Afterwards advisors said they hadn’t heard anything new in Gross’ speech and weren’t surprised at his views. But hearing the bad news at the start of the conference brought some people down. “It was a depressing speech,” said Jana Basden, a portfolio manager at Rosenbaum Financial in Portland, Ore. “But there’s a lot of very depressing stuff out there, too,” she added. The easiest way for the country to bring down federal debt is by inflating its way out of it, which has consequences for savers and investors, she said. But she doesn’t see inflation as a problem until wages start to rise, not a likely scenario in the short run.

The implications for advisors’ clients are sobering, given that some $600 billion has moved into bonds in recent years by investors who were traumatized by the financial collapse. “That’s pretty scary, given Bill Gross’ outlook for bonds,” said Kevin Berner of Bard Associates, an RIA. “People have been going into bonds at exactly the wrong time.” He says the only government bonds he recommends are inflation-protected securities in the U.S. and Canada; Berner is also bearish on the dollar.
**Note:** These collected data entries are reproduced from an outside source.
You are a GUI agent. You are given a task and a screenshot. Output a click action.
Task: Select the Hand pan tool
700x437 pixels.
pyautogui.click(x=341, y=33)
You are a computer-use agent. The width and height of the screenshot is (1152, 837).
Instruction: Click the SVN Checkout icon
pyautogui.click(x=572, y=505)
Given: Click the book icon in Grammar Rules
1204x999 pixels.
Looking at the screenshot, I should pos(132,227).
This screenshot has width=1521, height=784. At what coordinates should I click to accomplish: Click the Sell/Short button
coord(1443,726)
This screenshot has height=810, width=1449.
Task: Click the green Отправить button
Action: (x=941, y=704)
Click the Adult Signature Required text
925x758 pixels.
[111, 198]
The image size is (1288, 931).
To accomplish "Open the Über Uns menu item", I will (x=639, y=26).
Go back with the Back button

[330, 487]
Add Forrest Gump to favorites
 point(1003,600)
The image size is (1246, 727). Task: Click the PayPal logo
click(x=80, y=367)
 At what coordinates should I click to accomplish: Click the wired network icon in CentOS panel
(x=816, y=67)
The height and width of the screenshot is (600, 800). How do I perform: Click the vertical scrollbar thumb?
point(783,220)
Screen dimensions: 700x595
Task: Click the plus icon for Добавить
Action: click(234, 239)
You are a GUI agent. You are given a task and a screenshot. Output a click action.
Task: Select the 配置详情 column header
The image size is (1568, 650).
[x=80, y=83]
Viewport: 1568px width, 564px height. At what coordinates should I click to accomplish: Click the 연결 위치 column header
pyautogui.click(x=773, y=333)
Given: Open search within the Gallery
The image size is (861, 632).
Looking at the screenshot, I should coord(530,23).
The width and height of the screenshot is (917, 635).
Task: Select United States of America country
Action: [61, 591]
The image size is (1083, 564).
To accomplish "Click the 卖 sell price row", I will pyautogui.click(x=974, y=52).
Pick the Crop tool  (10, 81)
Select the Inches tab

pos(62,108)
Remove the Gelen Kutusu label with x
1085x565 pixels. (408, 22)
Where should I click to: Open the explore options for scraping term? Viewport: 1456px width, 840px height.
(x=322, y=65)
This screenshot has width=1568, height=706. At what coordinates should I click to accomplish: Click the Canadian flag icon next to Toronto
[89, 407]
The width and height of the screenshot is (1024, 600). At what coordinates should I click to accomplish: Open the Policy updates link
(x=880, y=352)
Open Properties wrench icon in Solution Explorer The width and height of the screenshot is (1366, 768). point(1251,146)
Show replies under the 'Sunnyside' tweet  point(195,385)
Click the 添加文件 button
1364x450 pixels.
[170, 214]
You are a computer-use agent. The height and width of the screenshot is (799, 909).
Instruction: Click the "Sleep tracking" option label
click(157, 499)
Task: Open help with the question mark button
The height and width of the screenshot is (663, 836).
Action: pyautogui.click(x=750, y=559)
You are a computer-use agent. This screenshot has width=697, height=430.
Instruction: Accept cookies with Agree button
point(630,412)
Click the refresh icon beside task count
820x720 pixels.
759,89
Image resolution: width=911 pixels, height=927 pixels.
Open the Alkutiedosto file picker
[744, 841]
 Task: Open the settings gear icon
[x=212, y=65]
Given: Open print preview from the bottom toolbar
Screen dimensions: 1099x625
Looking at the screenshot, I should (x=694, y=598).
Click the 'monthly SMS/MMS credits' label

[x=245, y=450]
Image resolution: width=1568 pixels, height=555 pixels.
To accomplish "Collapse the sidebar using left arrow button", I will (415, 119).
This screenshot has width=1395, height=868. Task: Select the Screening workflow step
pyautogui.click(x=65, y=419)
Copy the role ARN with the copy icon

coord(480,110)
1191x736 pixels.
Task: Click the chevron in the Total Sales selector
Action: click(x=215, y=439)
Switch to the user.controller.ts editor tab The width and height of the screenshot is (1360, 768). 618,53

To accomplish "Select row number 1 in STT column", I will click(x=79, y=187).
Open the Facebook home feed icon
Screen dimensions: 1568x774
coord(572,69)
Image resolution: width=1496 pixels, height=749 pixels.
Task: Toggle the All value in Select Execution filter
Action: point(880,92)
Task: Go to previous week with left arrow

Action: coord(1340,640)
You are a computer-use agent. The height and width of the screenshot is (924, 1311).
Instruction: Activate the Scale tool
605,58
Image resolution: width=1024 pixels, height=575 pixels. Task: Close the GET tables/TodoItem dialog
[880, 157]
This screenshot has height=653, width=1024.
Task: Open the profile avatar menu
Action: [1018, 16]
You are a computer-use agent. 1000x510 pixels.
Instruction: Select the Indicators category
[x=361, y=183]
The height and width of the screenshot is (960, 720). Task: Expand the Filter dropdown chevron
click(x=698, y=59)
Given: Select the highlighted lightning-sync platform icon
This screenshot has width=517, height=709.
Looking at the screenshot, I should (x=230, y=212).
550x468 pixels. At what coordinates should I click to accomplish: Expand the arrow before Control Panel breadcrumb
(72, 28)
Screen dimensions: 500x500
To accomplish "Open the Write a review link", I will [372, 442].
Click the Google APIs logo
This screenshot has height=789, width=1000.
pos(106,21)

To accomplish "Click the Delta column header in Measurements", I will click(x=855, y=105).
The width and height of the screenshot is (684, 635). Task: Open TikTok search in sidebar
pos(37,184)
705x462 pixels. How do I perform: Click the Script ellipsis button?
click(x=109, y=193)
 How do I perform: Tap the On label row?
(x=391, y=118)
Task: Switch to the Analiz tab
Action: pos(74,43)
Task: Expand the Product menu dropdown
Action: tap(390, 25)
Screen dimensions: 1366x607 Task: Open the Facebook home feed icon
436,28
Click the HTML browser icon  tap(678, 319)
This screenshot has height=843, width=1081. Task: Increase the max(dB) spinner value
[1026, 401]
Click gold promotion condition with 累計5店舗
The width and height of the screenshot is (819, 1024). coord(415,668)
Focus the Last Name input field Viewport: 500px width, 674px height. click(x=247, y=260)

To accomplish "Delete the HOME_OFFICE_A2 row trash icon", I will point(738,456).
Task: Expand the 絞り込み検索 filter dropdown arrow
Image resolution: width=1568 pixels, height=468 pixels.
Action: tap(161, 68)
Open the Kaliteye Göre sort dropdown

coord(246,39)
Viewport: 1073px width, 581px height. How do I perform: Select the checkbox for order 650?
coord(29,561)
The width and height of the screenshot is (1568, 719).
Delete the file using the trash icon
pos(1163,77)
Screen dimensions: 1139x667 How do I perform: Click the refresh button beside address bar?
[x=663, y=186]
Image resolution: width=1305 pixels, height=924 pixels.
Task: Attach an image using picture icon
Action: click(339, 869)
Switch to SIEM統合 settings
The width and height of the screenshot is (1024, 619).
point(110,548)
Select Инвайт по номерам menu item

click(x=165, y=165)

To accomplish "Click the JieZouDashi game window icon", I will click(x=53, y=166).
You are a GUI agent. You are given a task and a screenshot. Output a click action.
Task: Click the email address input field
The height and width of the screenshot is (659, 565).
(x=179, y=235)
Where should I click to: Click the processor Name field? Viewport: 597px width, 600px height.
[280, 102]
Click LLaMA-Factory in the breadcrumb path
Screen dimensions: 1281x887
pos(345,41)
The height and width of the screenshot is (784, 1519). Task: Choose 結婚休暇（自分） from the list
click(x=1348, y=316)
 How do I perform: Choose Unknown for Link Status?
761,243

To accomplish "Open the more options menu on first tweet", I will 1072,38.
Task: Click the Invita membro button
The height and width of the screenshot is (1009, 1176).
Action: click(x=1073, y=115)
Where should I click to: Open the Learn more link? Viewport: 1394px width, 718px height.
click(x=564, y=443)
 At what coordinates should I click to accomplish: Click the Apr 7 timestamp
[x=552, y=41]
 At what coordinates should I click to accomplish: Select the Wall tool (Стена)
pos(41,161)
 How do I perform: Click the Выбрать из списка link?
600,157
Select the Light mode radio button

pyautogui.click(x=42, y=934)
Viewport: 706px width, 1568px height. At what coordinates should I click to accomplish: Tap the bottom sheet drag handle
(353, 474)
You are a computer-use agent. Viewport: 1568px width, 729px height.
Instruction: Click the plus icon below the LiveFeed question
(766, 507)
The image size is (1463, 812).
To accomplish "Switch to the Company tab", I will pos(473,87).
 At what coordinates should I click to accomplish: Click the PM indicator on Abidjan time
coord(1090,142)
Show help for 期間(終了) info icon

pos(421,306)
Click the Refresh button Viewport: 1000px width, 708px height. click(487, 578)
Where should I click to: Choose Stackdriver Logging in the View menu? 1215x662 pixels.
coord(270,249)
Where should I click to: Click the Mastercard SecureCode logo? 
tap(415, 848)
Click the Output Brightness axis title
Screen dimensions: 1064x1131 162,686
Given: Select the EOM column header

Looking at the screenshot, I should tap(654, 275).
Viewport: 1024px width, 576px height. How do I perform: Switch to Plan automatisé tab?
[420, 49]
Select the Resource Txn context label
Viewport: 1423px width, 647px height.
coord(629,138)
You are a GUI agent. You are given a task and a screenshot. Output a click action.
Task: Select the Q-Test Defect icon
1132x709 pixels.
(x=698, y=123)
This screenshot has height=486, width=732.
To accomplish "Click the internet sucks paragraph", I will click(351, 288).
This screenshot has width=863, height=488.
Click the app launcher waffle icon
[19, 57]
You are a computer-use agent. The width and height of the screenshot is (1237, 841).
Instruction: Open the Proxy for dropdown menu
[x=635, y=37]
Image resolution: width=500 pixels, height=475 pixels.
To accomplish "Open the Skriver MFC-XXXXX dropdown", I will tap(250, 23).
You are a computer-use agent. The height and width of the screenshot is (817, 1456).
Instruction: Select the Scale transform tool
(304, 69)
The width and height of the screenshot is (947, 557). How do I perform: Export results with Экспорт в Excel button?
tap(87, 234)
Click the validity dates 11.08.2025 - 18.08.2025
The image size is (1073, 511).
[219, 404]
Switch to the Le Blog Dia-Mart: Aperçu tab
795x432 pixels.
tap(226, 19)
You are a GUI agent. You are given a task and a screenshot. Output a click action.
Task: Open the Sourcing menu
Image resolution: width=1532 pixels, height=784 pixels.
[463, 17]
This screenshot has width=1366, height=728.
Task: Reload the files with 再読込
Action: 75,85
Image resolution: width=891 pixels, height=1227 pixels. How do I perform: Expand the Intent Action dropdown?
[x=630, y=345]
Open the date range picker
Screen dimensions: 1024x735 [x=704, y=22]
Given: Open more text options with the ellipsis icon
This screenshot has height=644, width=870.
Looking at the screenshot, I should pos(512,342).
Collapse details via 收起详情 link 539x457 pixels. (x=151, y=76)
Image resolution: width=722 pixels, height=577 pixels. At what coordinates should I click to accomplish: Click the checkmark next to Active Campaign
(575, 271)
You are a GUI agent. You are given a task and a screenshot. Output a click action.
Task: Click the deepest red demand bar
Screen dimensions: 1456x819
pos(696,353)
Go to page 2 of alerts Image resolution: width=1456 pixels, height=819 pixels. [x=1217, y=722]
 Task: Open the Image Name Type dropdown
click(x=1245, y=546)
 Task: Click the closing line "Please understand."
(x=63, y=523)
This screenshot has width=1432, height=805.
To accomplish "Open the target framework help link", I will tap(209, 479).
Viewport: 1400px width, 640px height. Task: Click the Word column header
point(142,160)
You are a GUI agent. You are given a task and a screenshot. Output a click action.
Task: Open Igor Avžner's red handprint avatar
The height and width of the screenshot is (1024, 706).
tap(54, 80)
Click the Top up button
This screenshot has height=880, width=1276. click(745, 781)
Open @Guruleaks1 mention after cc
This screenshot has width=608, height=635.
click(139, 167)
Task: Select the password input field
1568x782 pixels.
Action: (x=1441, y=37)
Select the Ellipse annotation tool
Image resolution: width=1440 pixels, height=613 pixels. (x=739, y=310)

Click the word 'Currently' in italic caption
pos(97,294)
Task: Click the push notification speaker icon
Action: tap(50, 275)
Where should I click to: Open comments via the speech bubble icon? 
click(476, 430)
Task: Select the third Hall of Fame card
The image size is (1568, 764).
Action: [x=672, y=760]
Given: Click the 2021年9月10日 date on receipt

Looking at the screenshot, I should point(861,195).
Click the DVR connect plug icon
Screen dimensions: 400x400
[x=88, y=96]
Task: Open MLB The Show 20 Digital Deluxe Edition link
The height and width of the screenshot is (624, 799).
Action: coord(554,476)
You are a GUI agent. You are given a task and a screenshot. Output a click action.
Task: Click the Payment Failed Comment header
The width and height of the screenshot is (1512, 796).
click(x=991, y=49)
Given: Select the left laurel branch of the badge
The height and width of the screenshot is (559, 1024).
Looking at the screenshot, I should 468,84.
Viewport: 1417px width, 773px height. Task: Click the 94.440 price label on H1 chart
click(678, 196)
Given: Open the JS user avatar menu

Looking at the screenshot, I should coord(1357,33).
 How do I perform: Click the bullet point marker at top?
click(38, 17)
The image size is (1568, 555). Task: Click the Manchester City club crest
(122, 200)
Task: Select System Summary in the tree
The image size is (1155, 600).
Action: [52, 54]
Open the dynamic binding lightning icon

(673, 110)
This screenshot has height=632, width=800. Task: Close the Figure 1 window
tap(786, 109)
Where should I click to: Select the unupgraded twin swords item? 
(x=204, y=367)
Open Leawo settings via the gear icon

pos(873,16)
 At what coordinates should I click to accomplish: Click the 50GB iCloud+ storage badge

“I think I’m getting to the acceptance stage…It’s going to be a very long slog,” said Georgia Bruggeman of Meridian Financial Advisors , an RIA in North Eastham, Mass. “We’re backed against the wall. There’s this housing hangover, interest on the (federal) debt. Can we afford that?...Bill Gross is saying this is a 15-year project. That’s scary, because it’s beginning to affect other things.”

She’s looking at corporate bonds and municipal bonds as an alternative to Treasuries: “Five and a quarter percent is starting to look better and better to me.” She’s also thinking of trading individual equities in her clients’ retirement accounts.

Bruggeman is not pushing the panic button on the nation’s future, however. “We’re having a temporary slowdown right now. I do believe it will be temporary.”

William Koldus of Koldus Contrarian Investments in Indianapolis said he wasn’t depressed by Gross’ views, but he understood why others would be. “People want to be optimistic in this business, but we’ve come off a tough 10 years in market returns,” he said. “There’s a lot of excess that needs to be wrung out of the system. There’s no easy way to do it.”

The good news, Koldus says, is that volatility in the market creates investment opportunities.

Phil Amos of PJ Amos & Associates, an IBD in Cleveland, said Gross’ views reinforce the value of working with a financial advisor. “It’s more clear that people can’t do it on their own,” he said. “Markets aren’t going to give us double-digit returns, but managers can.” One thing he has been doing is adding more alternatives to his portfolios.

As skeptical as he is about government debt, Gross told advisors he still sees investment opportunities. “You must get outside the United States,” he said, urging advisors to think in terms of non-dollar currencies. Although Brazil has currency risk and a history of defaulting on debt, it also has real interest rates of 6 to 7 percent. Canada, with a cleaner balance sheet, also offers better real interest rates, he added. He also praised dividend-paying stocks of such companies as Johnson & Johnson and Coca-Cola. Such companies offer real returns of 3 to 4 percent, “with perhaps a smidgen of growth,” Gross said.